- [DATA PROVIDED]:
►

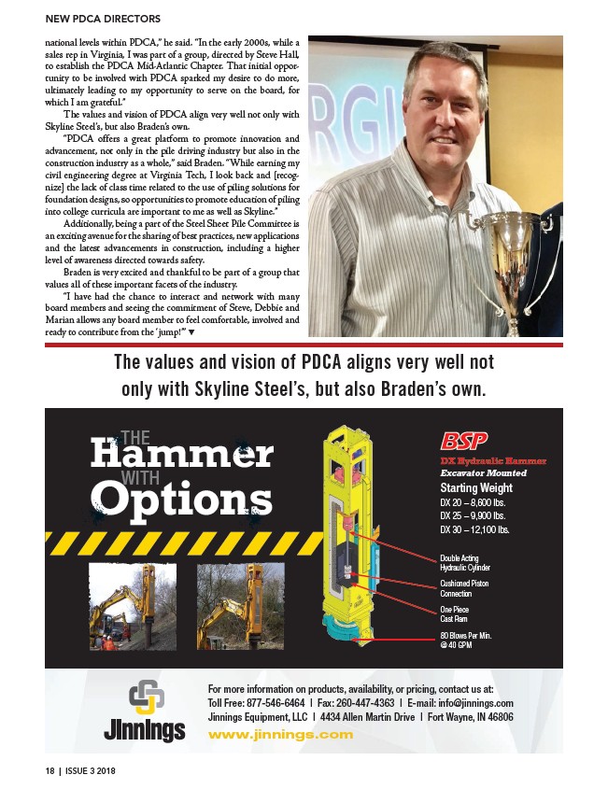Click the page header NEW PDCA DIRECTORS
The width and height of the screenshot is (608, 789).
coord(104,19)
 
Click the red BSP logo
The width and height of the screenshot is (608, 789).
coord(466,438)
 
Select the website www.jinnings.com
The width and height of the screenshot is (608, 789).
coord(280,734)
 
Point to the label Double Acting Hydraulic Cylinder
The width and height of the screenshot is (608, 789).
coord(464,562)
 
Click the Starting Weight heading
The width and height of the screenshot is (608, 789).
coord(476,487)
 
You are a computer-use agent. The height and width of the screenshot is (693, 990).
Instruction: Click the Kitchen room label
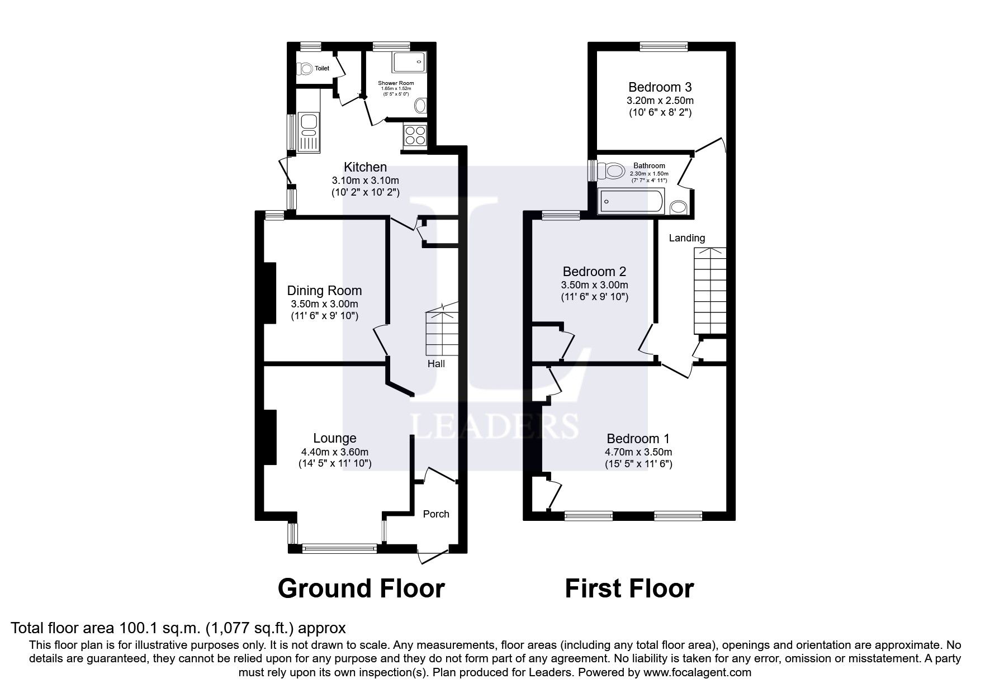coord(364,167)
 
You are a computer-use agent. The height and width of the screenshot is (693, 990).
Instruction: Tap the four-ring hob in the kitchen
coord(415,136)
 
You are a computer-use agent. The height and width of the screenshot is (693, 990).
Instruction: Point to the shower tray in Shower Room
coord(409,63)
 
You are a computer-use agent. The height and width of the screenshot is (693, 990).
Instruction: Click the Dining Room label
coord(324,291)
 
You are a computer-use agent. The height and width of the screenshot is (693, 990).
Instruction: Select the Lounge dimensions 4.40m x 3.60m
coord(334,452)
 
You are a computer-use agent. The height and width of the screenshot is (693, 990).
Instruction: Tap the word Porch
coord(435,514)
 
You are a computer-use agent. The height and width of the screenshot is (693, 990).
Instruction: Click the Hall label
coord(436,364)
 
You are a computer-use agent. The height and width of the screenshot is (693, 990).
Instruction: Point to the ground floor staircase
coord(442,333)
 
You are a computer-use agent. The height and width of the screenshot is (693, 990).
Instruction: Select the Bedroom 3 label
coord(660,87)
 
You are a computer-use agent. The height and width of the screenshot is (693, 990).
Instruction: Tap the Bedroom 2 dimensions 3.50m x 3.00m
coord(594,285)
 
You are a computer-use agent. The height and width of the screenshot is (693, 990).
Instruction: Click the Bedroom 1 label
coord(638,439)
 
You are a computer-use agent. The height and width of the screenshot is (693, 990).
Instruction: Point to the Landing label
coord(687,238)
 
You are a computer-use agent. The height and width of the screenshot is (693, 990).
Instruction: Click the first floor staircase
coord(710,291)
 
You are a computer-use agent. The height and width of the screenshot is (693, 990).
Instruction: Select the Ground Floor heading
coord(361,588)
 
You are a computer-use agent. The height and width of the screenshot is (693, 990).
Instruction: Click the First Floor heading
coord(629,588)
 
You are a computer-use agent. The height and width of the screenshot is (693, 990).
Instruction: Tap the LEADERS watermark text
coord(495,426)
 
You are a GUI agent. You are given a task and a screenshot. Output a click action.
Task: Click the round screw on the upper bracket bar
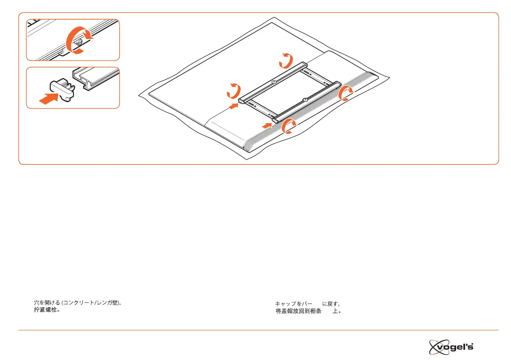(x=274, y=82)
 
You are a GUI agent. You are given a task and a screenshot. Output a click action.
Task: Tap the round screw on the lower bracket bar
(x=304, y=100)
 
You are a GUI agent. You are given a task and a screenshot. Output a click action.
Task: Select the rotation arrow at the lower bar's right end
(x=346, y=94)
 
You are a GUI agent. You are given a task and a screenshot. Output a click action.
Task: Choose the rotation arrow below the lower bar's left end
(x=288, y=127)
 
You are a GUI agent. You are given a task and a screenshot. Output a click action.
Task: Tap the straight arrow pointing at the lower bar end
(x=267, y=125)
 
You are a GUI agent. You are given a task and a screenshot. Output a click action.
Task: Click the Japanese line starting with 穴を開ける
(x=80, y=303)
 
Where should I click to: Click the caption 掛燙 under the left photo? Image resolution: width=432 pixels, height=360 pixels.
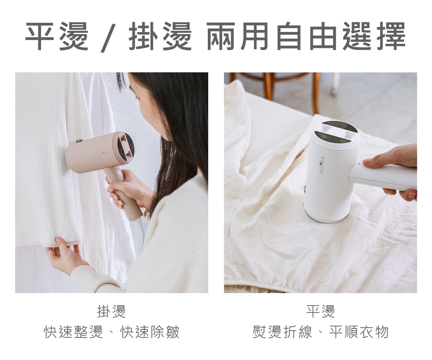(111, 311)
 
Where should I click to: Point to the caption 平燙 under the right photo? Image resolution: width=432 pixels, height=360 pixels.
(321, 311)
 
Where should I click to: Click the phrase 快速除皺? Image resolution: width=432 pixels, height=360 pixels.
(150, 332)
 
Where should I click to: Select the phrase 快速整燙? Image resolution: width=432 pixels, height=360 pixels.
(73, 332)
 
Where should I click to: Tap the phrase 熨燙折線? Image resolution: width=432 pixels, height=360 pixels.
(282, 332)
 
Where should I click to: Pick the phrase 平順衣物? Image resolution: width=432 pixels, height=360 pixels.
(359, 332)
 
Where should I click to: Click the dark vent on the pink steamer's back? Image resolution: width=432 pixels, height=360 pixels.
(125, 148)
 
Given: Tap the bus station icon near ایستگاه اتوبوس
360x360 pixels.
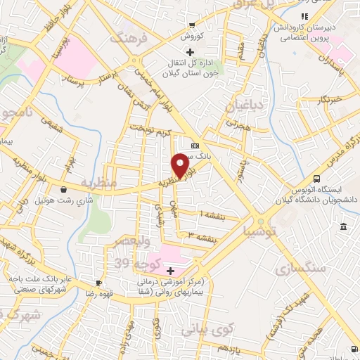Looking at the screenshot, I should tap(317, 179).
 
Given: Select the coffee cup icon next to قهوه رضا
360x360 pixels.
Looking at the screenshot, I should tap(99, 283).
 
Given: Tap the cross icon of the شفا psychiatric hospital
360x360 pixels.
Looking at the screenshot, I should tap(169, 270).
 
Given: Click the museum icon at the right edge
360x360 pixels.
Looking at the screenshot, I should tap(342, 226).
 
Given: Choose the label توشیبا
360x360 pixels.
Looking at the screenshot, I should tap(260, 230).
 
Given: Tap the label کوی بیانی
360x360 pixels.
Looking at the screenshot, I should tap(204, 328).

◄

How many lines in the records above contain the string "bracket"? Reply with the number alone.

- [RESPONSE FOR THIS EXERCISE]:
2